Bruce Jorgensen, a human rights lawyer, said acting Attorney General Gregory Baka may have chosen not to represent the CNMI in the ongoing litigation because he’s aware that he can be both professionally and personally liable if the case is found frivolous.
Jenner & Block and Howard P. Willens, the governor’s special legal assistant, is representing the CNMI in the case challenging the federalization provision of U.S. Public Law 110-229.
The CNMI pays Jenner & Block a monthly retainer of $50,000, excluding extras.
The acting AG acknowledged in his letter to Saipan Independent Rep. Tina Sablan that public funds were used to finance the lawsuit.

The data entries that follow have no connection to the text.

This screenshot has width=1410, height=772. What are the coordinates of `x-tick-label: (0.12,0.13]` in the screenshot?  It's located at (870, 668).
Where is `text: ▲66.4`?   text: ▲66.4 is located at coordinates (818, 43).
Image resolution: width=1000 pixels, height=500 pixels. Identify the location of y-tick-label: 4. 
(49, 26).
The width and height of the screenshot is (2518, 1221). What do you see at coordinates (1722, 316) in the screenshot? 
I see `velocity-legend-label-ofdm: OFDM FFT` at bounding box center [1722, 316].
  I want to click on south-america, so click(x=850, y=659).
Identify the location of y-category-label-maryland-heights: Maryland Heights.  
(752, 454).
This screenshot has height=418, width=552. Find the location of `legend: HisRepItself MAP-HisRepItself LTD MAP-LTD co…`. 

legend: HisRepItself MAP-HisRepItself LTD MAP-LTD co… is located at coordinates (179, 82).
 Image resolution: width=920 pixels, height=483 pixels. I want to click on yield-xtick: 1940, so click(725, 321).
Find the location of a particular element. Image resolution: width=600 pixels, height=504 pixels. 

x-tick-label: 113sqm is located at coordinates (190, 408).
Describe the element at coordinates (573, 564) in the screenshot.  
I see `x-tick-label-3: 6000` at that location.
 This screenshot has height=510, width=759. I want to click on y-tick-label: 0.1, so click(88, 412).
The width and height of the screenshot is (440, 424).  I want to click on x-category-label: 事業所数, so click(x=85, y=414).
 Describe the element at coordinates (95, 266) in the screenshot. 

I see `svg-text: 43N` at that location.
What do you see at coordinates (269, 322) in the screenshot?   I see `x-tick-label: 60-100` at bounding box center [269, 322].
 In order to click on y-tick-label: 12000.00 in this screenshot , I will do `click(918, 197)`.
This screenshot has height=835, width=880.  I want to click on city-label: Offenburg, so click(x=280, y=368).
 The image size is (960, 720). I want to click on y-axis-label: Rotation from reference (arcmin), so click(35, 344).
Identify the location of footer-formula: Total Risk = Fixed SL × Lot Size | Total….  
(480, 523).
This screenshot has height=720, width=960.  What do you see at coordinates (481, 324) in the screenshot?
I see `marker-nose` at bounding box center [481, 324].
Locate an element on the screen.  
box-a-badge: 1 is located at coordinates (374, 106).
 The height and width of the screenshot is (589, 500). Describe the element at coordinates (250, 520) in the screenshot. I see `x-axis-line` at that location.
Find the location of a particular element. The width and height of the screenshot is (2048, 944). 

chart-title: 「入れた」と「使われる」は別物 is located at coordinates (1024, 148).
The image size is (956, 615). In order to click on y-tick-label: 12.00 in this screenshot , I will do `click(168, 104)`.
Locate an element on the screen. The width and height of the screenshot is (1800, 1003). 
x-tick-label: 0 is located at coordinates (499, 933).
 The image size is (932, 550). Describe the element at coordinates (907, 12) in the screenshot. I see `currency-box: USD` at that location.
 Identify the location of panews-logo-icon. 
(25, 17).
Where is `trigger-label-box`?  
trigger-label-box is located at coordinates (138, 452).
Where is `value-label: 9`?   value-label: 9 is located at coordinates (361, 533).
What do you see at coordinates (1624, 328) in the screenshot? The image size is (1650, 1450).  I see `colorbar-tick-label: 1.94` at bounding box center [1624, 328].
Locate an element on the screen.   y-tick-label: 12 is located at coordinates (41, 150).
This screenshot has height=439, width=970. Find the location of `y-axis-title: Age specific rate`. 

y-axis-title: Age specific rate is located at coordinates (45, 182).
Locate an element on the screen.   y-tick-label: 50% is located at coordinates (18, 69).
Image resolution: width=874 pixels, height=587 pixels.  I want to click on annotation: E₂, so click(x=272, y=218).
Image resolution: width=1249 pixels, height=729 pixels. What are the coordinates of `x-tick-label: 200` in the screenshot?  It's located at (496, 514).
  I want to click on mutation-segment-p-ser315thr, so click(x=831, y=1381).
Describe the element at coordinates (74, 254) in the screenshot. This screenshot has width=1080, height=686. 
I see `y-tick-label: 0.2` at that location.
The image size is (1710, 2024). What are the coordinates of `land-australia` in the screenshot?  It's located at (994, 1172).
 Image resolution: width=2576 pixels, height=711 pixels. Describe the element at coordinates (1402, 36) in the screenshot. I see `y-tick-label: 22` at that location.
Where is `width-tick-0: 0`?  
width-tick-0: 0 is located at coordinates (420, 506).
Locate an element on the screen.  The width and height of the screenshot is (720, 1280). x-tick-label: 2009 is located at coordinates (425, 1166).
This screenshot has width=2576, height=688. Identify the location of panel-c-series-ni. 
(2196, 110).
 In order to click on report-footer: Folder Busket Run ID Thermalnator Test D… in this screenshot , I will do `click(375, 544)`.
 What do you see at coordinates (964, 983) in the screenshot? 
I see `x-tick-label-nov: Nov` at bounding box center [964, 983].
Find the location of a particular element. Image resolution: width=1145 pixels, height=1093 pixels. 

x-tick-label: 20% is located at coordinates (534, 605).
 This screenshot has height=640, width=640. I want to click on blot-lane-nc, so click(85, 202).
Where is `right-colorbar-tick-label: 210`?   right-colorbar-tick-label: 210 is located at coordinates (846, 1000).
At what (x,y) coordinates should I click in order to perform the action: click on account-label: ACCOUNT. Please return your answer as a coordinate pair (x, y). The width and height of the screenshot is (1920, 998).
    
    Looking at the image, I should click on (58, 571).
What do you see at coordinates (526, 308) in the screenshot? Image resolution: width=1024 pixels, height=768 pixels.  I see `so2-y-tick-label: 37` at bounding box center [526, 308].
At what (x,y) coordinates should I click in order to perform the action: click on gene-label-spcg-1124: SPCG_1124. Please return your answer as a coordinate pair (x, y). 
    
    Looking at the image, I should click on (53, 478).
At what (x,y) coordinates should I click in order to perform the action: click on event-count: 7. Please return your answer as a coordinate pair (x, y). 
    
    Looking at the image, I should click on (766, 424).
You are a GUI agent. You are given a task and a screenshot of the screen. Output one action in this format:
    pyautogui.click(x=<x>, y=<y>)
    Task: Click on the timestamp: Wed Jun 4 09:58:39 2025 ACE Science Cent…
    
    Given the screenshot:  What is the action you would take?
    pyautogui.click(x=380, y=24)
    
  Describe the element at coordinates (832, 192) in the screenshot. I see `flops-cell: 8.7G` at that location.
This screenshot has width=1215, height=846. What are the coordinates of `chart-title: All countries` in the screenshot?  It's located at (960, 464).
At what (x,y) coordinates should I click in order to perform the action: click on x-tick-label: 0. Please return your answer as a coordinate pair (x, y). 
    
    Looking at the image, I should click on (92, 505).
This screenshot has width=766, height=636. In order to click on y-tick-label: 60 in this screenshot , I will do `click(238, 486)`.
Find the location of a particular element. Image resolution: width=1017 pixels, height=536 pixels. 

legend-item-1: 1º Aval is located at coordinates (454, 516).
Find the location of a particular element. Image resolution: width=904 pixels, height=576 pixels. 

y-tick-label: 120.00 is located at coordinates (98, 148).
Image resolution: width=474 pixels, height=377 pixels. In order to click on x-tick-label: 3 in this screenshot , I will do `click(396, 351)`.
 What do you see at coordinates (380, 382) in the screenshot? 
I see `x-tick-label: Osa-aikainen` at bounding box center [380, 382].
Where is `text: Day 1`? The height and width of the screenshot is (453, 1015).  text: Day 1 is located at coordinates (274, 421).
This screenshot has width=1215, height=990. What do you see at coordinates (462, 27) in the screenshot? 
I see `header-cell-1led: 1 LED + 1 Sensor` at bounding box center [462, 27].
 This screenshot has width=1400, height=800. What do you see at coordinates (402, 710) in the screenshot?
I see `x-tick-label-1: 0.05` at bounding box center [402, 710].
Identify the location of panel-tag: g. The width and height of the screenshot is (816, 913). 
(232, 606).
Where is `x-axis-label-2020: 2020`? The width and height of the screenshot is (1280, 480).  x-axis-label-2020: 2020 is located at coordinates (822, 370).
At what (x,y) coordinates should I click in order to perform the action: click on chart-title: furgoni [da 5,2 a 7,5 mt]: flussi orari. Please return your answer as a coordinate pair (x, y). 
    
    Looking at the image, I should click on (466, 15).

Federal Judge Paul Friedman placed the case “under advisement” after a hearing last week.
The U.S. Department of Justice said the CNMI’s case should be dismissed because it wasn’t brought forth by the commonwealth’s AG. Further, the Covenant allows the U.S. Congress to extend federal immigration law to the islands.
“As most lawyers know, a lawyer signing or participating in a U.S. lawsuit faces both personal and professional liability,” Jorgensen said, noting that if lawsuits are found frivolous or filed in relation to improper purpose or motive, lawyers who signed papers or facilitated the lawsuit proceedings might have to face the prospect of paying for the costs incurred by an adversary as well as face other sanctions.
While the CNMI is incurring legal expenses in the ongoing litigation, Jorgensen said the U.S. Department of Justice is also using taxpayer money to defend the U.S. Departments of Homeland Security and Labor, the defendants in the CNMI lawsuit.
“This case will cost the U.S. many hundreds of thousands of dollars, if not millions. And if you were the CNMI AG lawyer who lost this kind of case, you would not want to be on the hook not only for the monetary damages assessed for having lost the case but, as well, for the professional consequences,” said Jorgensen.
He said the matter is further compounded by the fact that the CNMI is dragged into the corruption scandal in Washington, D.C. involving disgraced lobbyist Jack Abramoff whose past lobby firms got over $10 million from the CNMI during the 1990s to block federalization legislation.
“The funding of the CNMI’s claims might appear to be related to the $10 million in CNMI public funds reputedly orchestrated by the CNMI’s current governor as payment to well known felons like Jack ‘Honest Abe’ Abramoff and his crew,” Jorgensen said.